What Defines ‘Luxury’ In Luxury Cruising?
Photo courtesy of Crystal Cruises
The upper echelon of cruise travel is the luxury category, but just what does “luxury” mean? Does it merely mean such a cruise will cost a pretty penny more than a standard sailing, or is there more to it than that?
The reality, to begin with, is that the very word luxury has been watered down in the industry. As lines outside the category employ it as a description of wares approaching luxurious, genuine brands – those like Crystal Cruises, Regent Seven Seas Cruises, Silversea Cruises and Seabourn – are forced to use terms like ultra-luxury to even get the point across accurately.
As with everything, you get what you pay for, and the perceived value received from said cost is as subjective as art connoisseurship. At its simplest, ultra-luxury is all-inclusive, which itself has become a relative description as some brands are more so than others. However, luxury lines are sure to come with far more bundled in the fare than other cruise companies, from complimentary alcoholic beverages to free shore excursions.
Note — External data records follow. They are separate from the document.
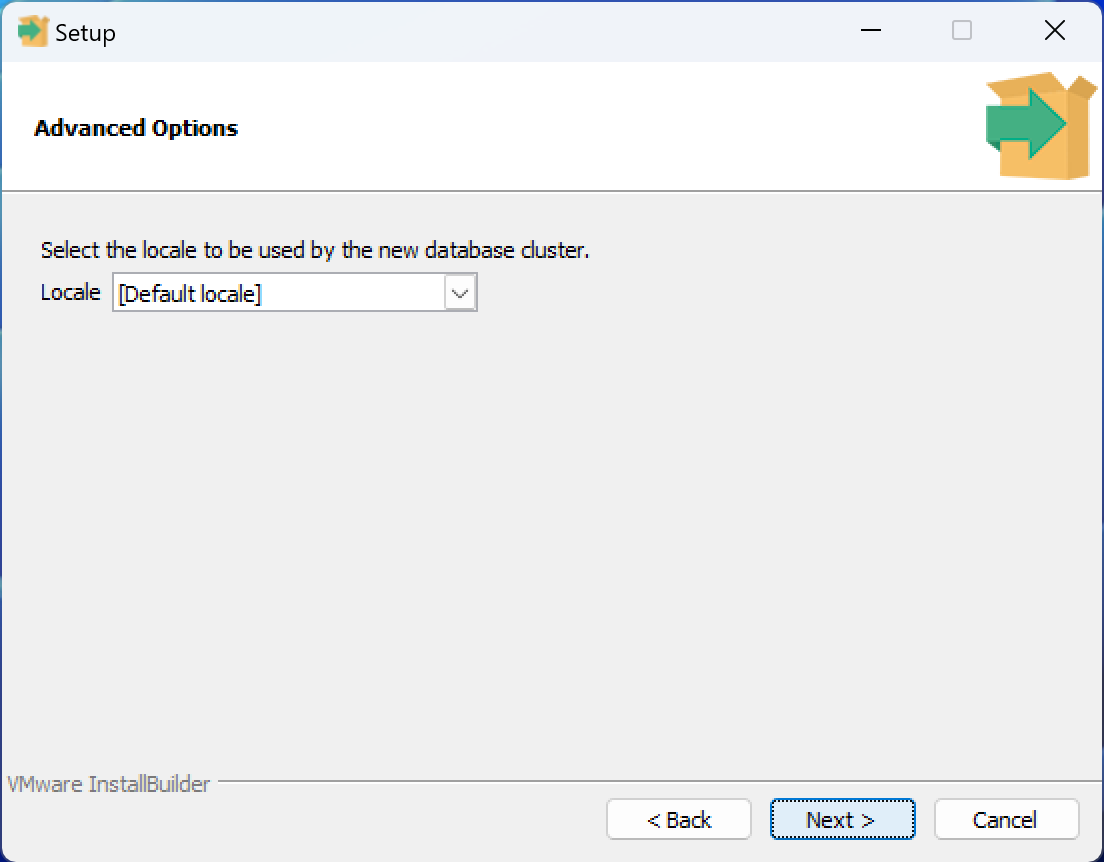Go back with the < Back button
The height and width of the screenshot is (862, 1104).
pyautogui.click(x=678, y=820)
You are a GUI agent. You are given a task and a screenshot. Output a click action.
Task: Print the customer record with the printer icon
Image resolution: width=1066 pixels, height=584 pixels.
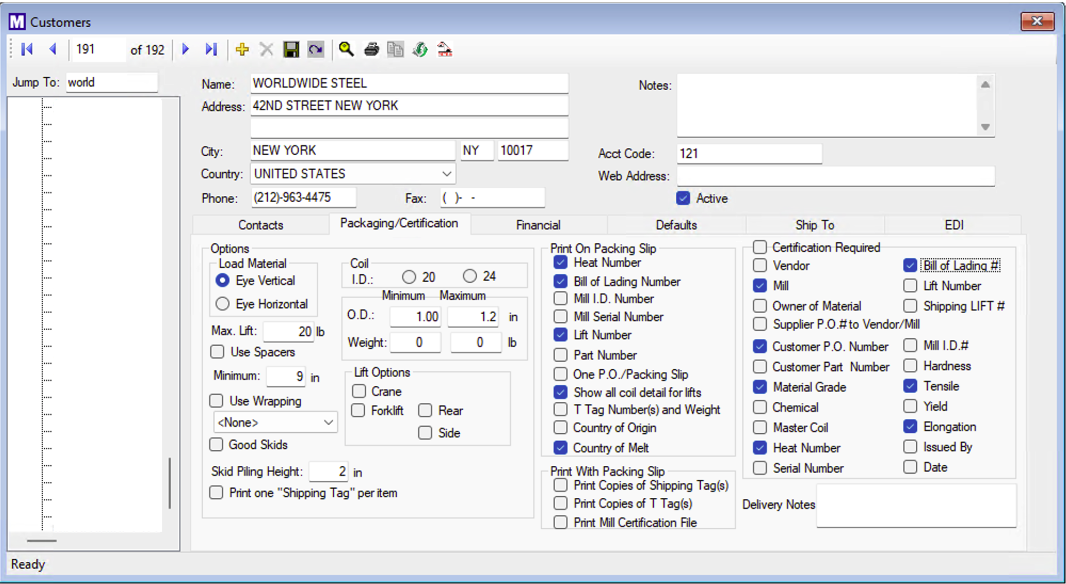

As to which include the things you most desire, it’s a matter of checking with each specific line. But luxury, in this case, is often about paying more up front so that everything, or nearly everything, is fully taken care of once onboard. Luxury is not having to think about a la carte extras, save for perhaps spa treatments, shop purchases and the highest top shelf beverages.
Luxury is also hardware. It’s intimate ships with more space dedicated to each passenger than the biggest in the world crammed with thousands of staterooms. It’s plush suites with marbles and premium bath products. But it’s also software. It’s more service staff per guest, anticipating every need and desire. And it’s the finest food.
READ MORE: Are Luxury Cruises Worth the Extra Cost?
Luxury is mostly intangible, however, as it’s often simply the time to relax or explore, and to some personally it may not be nearly as palatial as all of that. Surely standard cruise brands like Carnival Cruise Line are luxurious to many, and those in the middle, anywhere from Celebrity Cruises to Oceania Cruises, are plenty perfect for lots others still.
For those seeking a hybrid, the ship-within-a-ship model has also emerged on some aforementioned giant ships from Norwegian Cruise Line and MSC Cruises, for instance, where a private complex of larger suites and facilities are available exclusively, providing access to the best of both worlds.
More than ever before, there truly is a cruise, a price and a “luxury” best suited to everyone these days. It’s just a matter of discovering it for yourself or using a travel agent to help you on your way.